How to Play the Diversity Card

How to Play the Diversity Card

The theatrosphere’s talk on diversity has gone from bad to worse. The three shills in the house, linking to each other’s blog posts to keep the thread undead, have been Isaac, 99 seats, and Scott. This comment by KL at Isaac’s correctly summarizes why everyone is jumping off this ship to nowhere.

It’s not much of a conversation.

It’s mostly one side arguing a principle (we need more diversity!) without really offering any facts. Instead, unsupported suppositions, misleading correlations and inappropriate parallels are offered in support of a hypothetical ideas of what’s wrong. Underneath it all is a concept that “good” has an objective set of criteria… a concept that is also unexamined with any depth and that there are plenty of plays that meet these criteria but are overlooked because the authors are from the wrong class. These thoughts are then followed by some strange and rather ridiculous ideas about how to fix it (a lottery, for instance).

Meanwhile, others make points based on anecdotes, which – while always suspect for drawing larger conclusions – are at least based on direct experience. However, when this group points out what they’ve actually seen and heard with their own eyes and ears they are labeled as being privileged and blind. So when they counter they appear to become increasing shrill…

The whole thing is real turn-off.

KL’s comment addresses where the conversation has evolved but it should probably be noted that the thread began with everyone commenting on a study that no one has yet read. As a result, no one mentions the idiosyncratic and convoluted manner in which the pool of playwrights at the basis of this study was created.

We surveyed a group of randomly selected TCG members as well as a select group of theatres that regularly produce new plays. A total of 94 theatre surveys were used and of those about 75% were from the first group and 25% from the second. Additionally, we identified playwrights from a variety of “universes” including university alumni, members of writers’ collectives and labs, fellowship and grant recipients, new work festival and competition submissions, commissions, playwrights whose scripts have been produced, and prize and award recipients. In total, 340 playwright surveys were sent and 250 usable surveys were returned.

Obviously there will be some “universes” of playwrights that are not represented in the supposed quantitative research that went into this study.

Why I am mostly absent from these “diversity discussions” is that they are limited to beating the same nail with the same hammer over and over again. Scott ostensibly broadens the discussion by introducing the notion of class diversity but that becomes easily reducible both by him and others into the White Male privilege. The discussion can now end, or we can beat that same old gender/race nail a few more times with the culture’s big hammer of political correctness. Law professor Anthony T. Kronman frames the problem concisely in this essay adapted from his book Education’s End: Why Our Colleges and Universities Have Given Up on the Meaning of Life.

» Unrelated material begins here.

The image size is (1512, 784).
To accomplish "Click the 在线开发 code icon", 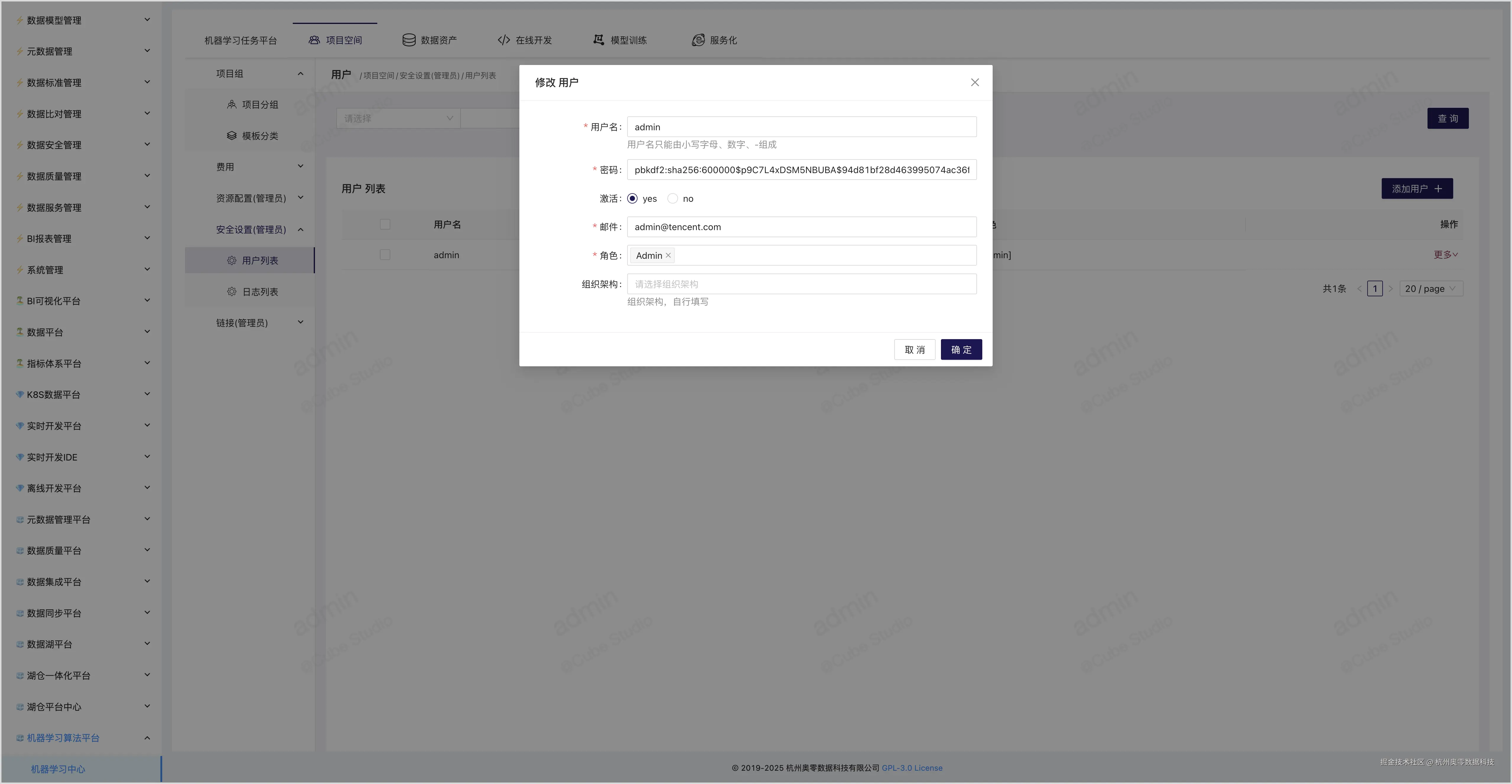I will coord(503,39).
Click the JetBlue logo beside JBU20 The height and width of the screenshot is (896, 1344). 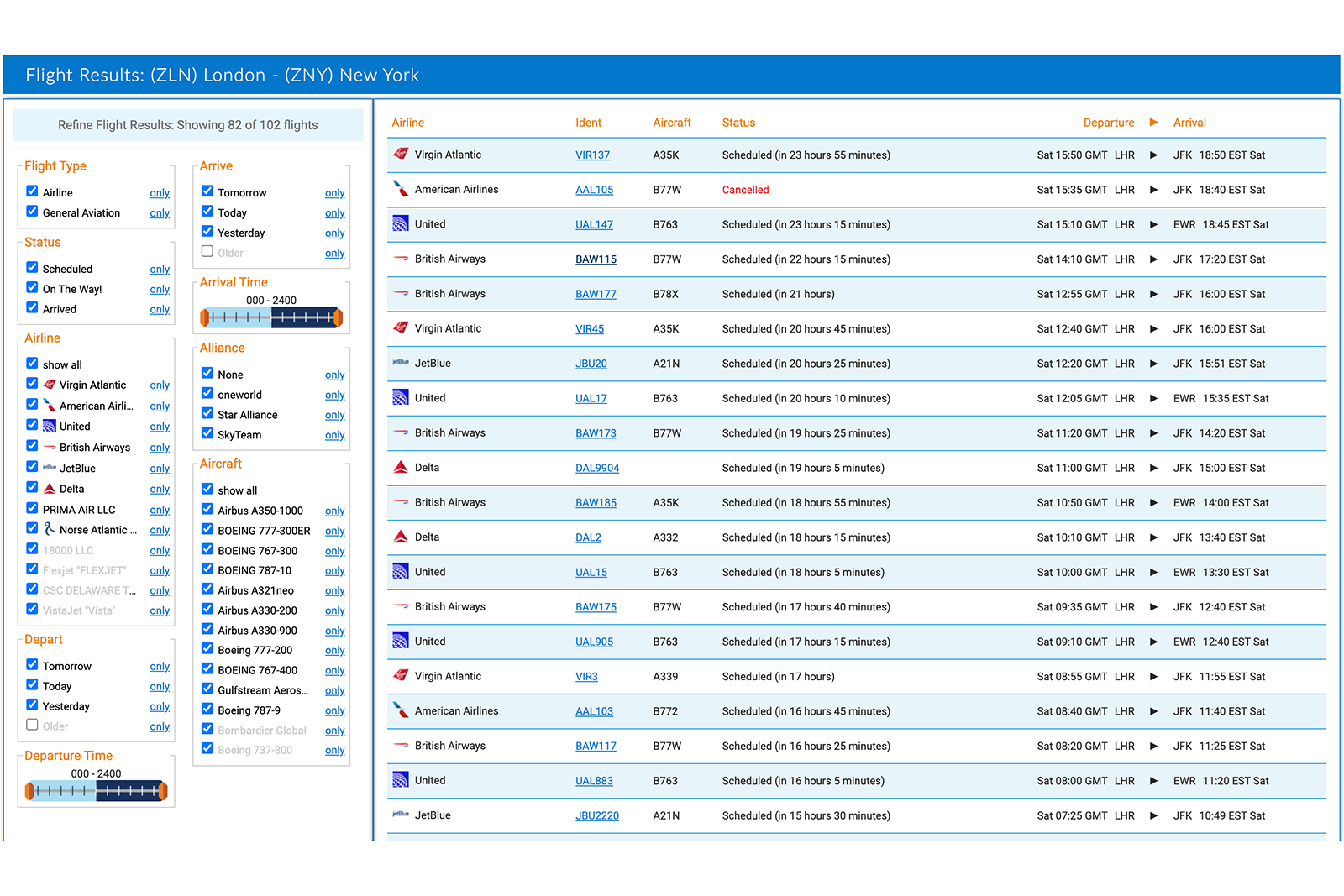click(401, 364)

Whatever fails to accord with the values of political liberalism fits uncomfortably within the range of possibilities that the prevailing conception of diversity permits students to acknowledge as serious contenders in the search for an answer to the first-personal question of what living is for. The political philosophies of Plato and Aristotle, with their easy acceptance of the natural inequality of humans, offend these values at every turn. So, too, does the theological tradition that runs from Augustine to Calvin, with its insistence on church authority and its doctrines of sin and grace. And much of poetry is motivated by an anti-democratic love of beauty and power.

All of these ideas and experiences are suspect from the standpoint of liberal values. None represents the “right” kind of diversity. None is suitable as a basis for political life, and hence — here is the crucial step — none is suitable (respectable, acceptable, honorable) as a basis for personal life either. None, in the end, can perform any useful function other than as an illustration of the confused and intolerant views of those who had the misfortune to be born before the dawning of the light.

Today’s idea of diversity is so limited that one might with justification call it a sham diversity, whose real goal is the promotion of a moral and spiritual uniformity instead. It has no room for the soldier who values honor above equality, the poet who believes that beauty is more important than justice, or the thinker who regards with disinterest or contempt the concerns of political life. The identification of diversity with race and gender has thus brought us back full circle to the moral uniformity with which American higher education began, nearly four centuries ago.

UPDATE: I received the following email from TDF this evening: “Thank you for your interest in “Outrageous Fortune, the Life and Times of the New American Play. The book is now available for purchase on TDF’s website.”